EU Parliament

Insight Society: Using AI to build political transparency

Submitted on Wednesday, 19/11/2025

A political scientist by training, one of Insight’s newest members James Cross says his work has become more ‘computationally oriented’ in recent years as technological advances have made new research tools available to study political text at scale. He joined the Insight Research Ireland Centre this year after securing funding for two major projects in the emerging field of Computational Political Science.

The first – The SDG_EU Project: Tracking the influence of sustainable development goals on legislative negotiations in the European Union using precision and ambiguity – focuses on the EU policymaking process, the committees that drive this process and the nature of the policy debates that shape the resulting policy agreements.

The UN sustainable development goals (SDGs) are the most high-profile political commitment to address the challenges faced by humanity in the 21st century. To unveil the influence of the SDGs on EU policy, the project will consider recorded committee debate videos from the Council of Ministers and European Parliament and the policy agreements that these committees shape.

The nature of these data requires an interdisciplinary approach, integrating cutting-edge methods from data science and machine learning with theoretical insights and statistical methods from political science.

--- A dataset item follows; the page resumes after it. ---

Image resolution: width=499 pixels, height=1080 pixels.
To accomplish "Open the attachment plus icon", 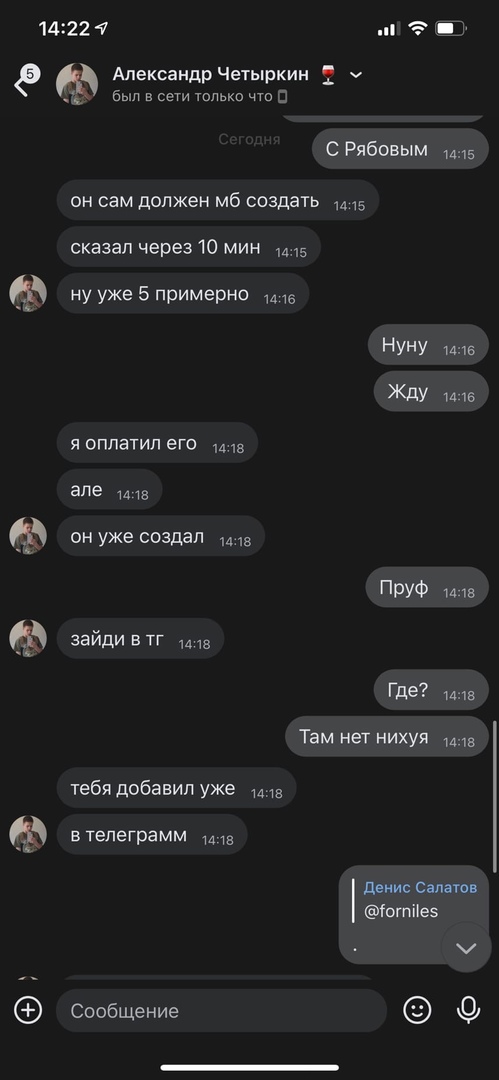I will tap(28, 1010).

Cross and the research team aim to collect and process all relevant content relating to SDG discussions in EU committees and then employ large language models (LLMs) to extract a comprehensive empirical picture of how precision/vagueness in committee debates shapes how SDG commitments manifest in the resulting policy agreements.

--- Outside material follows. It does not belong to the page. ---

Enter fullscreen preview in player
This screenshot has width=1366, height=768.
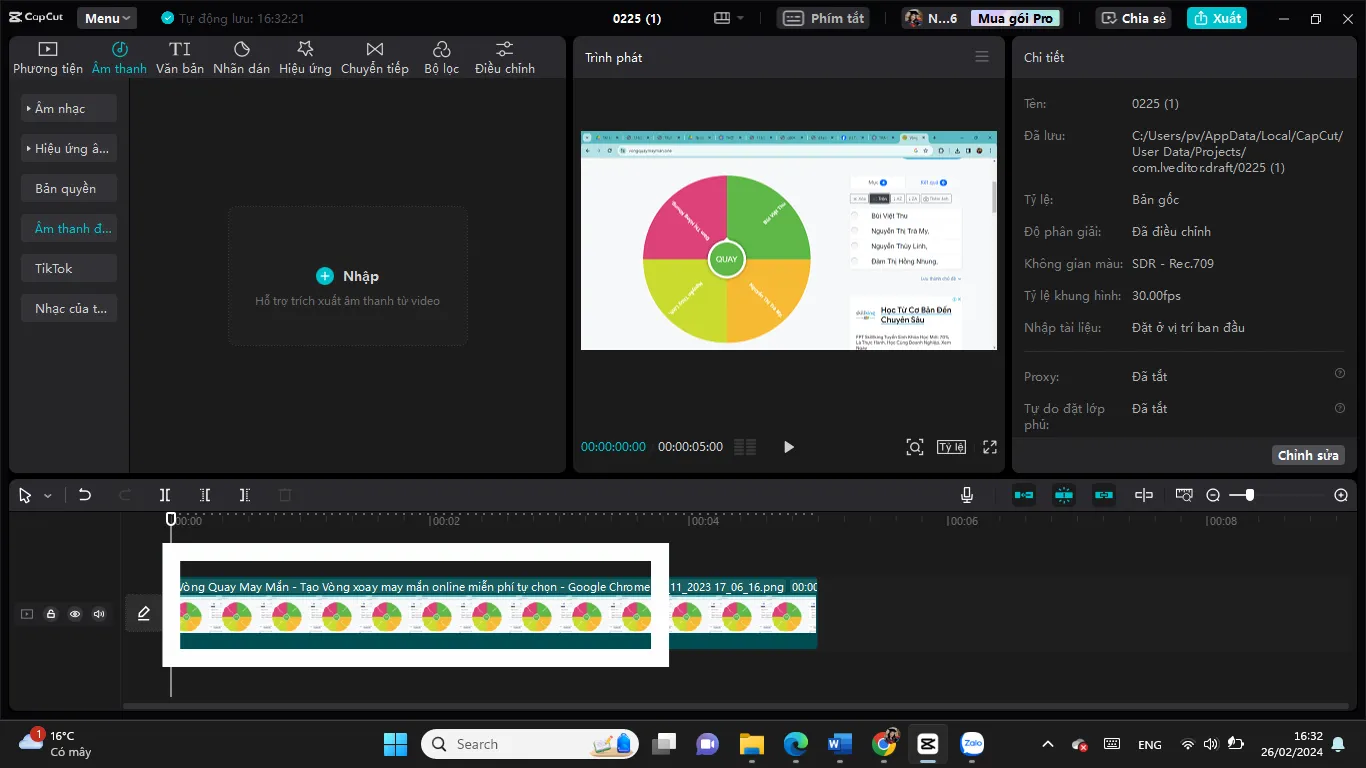click(x=990, y=447)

‘Without precise formalised policy commitments, there is little chance that the SDGs will come to fruition,’ says Cross. ‘If successful, our project will refocus our attention on the origin of such agreements (the policymaking process) and put committee deliberations at the heart of our understanding of the SDG implementation process. The insights that result can inform attempts to ensure the SDGs have policy bite and increase the chances that we successfully address the global challenges they seek to confront.’

The second project is called ParliView – Bridging the information divide between the people and parliament. Insight at University College Dublin has teamed up with the University of Strathclyde and Transparency International (EU) to improve the transparency of European politics for citizens.

‘Parliaments are the cornerstone of modern democracies, yet citizens struggle to monitor their activities,’ says Cross. ‘Despite far-reaching open-access data policies, the overwhelming quantity of data and the unwieldy nature of user interfaces mean that citizens see little benefit from these efforts. The potential benefits of increased parliamentary transparency thus remain unrealised.’

This challenge is significant because trust in democratic institutions such as the European Parliament is low (only 50% of respondents were confident in the EP in 2022; Eurostat 2022). Citizens feel disconnected from the politicians who represent them, and the information environment through which they learn about parliament’s activities is flooded with poor quality, misleading content. Part of the solution to these challenges is to increase parliamentary transparency, but current efforts to increase transparency fall short as the information provided never reaches the citizens it is targeted at.

ParliView is an AI-powered transparency tool that aims to help citizens better understand a Parliament’s actions. Using generative AI techniques, it will transform information from unwieldy open-access parliamentary databases into concise, user-friendly responses to user queries. ParliView makes open-access data about parliamentary activity genuinely accessible to citizens in simple, understandable language, thus bridging the knowledge gap.

ParliView will allow users to ask questions about the activities of parliamentary representatives in natural language through an intuitive chat-based web interface. The ParliView backend processes queries to identify a set of relevant recent speeches from an up-to-date database of parliamentary activities. A task-specific large language model (LLM) then generates a natural-language response based on this information. ParliView will thus allow users to gain insight into how parliamentarians represent their interests in a user-friendly and interactive manner.

The platform is being designed for anyone that wants to use it but should have particular value for first time voters or those who might opt out of voting because they feel overwhelmed by information, or indeed, disinformation, says Cross.

‘There’s a gap between the European Parliament and the people, politics feels remote. Voters don’t know what their parliamentarians are doing. We’re trying to build a tool that will go some way to addressing that gap in understanding.

‘We are not in the business of giving voting advice. We want to help the voter to figure out what a sitting MP has done in their time in office.’

Work with user groups begins this autumn.

James Cross is Associate Professor in the School of Politics and International Relations at University College Dublin, and the Director and co-founder of the Connected_Politics Lab @ UCD.